Fig. 48 - Peça coreográfica para uma paisagem em branco. Apresentação no Largo do Carmo. Atores NAPI: lesson, Janaína Trindade, Gabriel Carneiro, Ana Flor, Sabrina Mendes.

Fotografia de Bruna Capanema.

Na etapa inicial de trabalho com o núcleo, foi recorrente a percepção dos atores de uma sensibilidade maior para o entorno; de sentirem partes do corpo que antes pareciam dormir; de que a descoberta e a clareza corporal ajudam a esclarecer ideias e a modificar um jeito de se posicionar no mundo, agora, com mais segurança; de o trabalho no núcleo ajudar em outros projetos e no dia a dia; de um “estar aqui!” sem que isso se

constuísse numa força de embate.

Fig. 49 - Peça coreográfica para uma paisagem em branco. Mostra de Processo. Jardim da Paróquia D. Bosco. Ator NAPI: lesson. Fotografia da autora.

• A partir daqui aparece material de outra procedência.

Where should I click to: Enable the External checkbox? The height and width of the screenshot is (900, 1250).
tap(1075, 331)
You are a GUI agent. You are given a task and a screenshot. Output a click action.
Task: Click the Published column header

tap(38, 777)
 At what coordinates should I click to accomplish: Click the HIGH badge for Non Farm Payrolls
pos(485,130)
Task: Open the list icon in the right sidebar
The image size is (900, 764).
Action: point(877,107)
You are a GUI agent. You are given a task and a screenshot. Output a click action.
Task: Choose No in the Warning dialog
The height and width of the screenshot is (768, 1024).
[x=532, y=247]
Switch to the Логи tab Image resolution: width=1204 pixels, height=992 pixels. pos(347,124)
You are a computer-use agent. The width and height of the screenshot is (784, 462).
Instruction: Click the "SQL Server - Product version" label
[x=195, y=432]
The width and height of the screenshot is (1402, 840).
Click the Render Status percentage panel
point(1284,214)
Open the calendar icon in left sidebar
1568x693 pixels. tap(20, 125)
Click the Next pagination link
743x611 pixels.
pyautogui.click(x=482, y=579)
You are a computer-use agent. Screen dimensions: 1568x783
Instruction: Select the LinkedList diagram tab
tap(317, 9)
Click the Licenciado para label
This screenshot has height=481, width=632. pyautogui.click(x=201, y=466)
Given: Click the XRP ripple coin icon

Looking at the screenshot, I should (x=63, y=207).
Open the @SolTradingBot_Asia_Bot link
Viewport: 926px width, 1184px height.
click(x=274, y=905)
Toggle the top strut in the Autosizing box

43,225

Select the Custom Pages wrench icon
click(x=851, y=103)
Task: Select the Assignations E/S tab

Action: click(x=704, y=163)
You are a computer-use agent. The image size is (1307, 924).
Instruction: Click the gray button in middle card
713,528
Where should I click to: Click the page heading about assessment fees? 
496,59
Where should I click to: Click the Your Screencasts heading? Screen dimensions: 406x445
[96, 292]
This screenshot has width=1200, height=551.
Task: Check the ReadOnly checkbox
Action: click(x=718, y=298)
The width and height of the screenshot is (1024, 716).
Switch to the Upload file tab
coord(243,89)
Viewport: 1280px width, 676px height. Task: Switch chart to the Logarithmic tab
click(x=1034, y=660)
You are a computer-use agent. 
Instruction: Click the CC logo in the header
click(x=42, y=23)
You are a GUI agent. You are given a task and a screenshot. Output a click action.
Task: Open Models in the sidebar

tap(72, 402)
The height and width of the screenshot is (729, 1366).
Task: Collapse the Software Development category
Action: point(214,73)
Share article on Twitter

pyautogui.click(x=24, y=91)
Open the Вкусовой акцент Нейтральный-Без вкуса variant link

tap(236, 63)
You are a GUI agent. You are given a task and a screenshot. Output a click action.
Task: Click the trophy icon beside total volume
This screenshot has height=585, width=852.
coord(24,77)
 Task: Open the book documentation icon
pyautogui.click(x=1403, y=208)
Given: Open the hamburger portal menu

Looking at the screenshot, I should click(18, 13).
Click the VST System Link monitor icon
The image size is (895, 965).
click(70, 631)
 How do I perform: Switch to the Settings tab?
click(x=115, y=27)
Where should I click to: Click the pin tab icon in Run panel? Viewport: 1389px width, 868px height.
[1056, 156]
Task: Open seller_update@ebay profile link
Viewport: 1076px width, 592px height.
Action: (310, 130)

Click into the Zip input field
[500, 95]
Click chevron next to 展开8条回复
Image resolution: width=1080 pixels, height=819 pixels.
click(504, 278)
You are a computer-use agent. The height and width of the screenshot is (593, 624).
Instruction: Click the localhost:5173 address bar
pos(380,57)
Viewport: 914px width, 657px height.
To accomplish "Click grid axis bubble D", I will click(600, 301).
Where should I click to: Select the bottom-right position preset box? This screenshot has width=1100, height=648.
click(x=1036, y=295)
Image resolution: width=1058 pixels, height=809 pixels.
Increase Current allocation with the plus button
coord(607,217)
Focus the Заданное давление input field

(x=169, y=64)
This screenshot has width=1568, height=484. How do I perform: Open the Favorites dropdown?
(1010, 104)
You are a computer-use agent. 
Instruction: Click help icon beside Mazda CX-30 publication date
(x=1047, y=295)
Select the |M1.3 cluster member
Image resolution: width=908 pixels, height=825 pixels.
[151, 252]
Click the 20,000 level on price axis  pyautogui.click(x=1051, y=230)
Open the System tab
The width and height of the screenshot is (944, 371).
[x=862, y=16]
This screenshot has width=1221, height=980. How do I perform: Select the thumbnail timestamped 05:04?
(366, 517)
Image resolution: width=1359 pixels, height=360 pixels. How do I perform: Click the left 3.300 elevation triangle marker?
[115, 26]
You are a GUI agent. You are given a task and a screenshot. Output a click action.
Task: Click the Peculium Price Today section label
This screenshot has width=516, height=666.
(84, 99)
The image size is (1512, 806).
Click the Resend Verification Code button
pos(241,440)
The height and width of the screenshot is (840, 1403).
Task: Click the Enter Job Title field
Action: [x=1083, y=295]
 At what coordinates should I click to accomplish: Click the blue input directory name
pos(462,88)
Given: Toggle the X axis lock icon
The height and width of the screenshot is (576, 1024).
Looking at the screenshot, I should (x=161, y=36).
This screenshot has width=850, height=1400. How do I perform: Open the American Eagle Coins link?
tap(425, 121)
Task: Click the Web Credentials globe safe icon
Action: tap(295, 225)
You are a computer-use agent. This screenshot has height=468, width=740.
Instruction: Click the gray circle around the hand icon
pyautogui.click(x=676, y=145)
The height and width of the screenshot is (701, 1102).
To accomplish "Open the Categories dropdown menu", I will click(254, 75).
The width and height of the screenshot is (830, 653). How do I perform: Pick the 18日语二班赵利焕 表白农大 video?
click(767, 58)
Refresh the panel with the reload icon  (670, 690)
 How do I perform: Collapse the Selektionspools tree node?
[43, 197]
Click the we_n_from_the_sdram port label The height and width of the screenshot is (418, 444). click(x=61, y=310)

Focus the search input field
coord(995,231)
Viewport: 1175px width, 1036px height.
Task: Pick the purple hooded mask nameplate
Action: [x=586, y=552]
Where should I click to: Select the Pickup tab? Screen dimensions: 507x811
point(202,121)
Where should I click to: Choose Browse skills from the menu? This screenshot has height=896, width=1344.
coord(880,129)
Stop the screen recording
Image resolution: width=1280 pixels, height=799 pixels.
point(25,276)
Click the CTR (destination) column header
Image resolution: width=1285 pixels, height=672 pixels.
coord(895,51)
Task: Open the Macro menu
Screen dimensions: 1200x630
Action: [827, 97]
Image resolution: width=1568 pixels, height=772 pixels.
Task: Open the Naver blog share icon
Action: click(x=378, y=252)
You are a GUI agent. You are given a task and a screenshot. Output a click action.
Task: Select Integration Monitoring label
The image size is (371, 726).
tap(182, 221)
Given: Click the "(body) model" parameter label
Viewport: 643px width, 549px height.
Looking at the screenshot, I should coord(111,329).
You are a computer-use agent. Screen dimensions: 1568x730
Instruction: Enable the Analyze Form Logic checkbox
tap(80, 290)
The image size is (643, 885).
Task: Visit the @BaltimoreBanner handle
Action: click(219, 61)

Após a primeira sessão aberta do treinamento, apresentada aos colegas do curso de Teatro, foram colhidas as seguintes impressões: a clara “ideia de conjunto”, presente na organização e nos modos que as relações se construíram visivelmente.

Luís Firmato (Feedback da plateia, 2016) reforçou esta sensação ao declarar que: ao ver “[…] um único corpo. Não pensava se era esse ou aquele ator... e eu conheço todos vocês”. Por outro lado, “[…] na hora da fala, mesmo em coro, eu ouvia com clareza a voz de cada um” (idem).